2025年、Cloudflareを襲った「連鎖する障害」の波紋:外部クラウド依存とログ消失が暴いたインフラの脆弱性
はじめに:頻発する障害が揺るがすインターネットの根幹
2025年は、インターネットの基盤を支えるCDN(コンテンツ配信ネットワーク)最大手、米Cloudflare(クラウドフレア)にとって、信頼性の試金石となる年となった。年間を通じて複数回発生した大規模なシステム障害のうち、特に6月の「連鎖的障害」と11月の「ログデータ消失」は、全世界のウェブサービスに甚大な影響を及ぼし、デジタルインフラが抱える構造的な脆弱性を浮き彫りにした。
現在、日本国内の多くの企業やサービスも、セキュリティ、パフォーマンス、安定性のためにCloudflareに依存している。今回の度重なるインシデントは、単なる技術的なエラー報告に留まらず、日本企業に対しても、インフラの冗長性や外部依存リスクに対する再評価を強く促している。
6月の大規模障害:サードパーティ依存という落とし穴
2025年6月12日(日本時間13日未明)に発生した約2時間半に及ぶサービス停止は、今年のCloudflare障害の中で最も衝撃的だった。Twitch、Gmail、Discordなど、グローバルな人気サービスが軒並みアクセス不能に陥り、その影響は世界的な広がりを見せた。
この障害の根本原因は、Cloudflare自体の直接的なミスではなく、「サードパーティ依存」にあった。
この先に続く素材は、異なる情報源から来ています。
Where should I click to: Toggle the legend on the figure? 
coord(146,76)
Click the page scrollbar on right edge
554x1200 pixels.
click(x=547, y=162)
公式の報告によれば、障害はCloudflareのコアサービスであるWorkers KVが利用する基盤ストレージインフラストラクチャが、外部のクラウドプロバイダー(Google Cloud)の障害に巻き込まれたことが直接の原因とされている。
Workers KVは、設定、認証、アセット配信など、極めてクリティカルなデータを管理しており、WARP、Access、Gateway、Cloudflareダッシュボードといった多数のCloudflare製品がこれに依存していた。一つの基盤ストレージの障害が、このWorkers KVを経由して広範なサービスに「連鎖的」に影響を及ぼし、大規模な単一障害点として機能してしまったのである。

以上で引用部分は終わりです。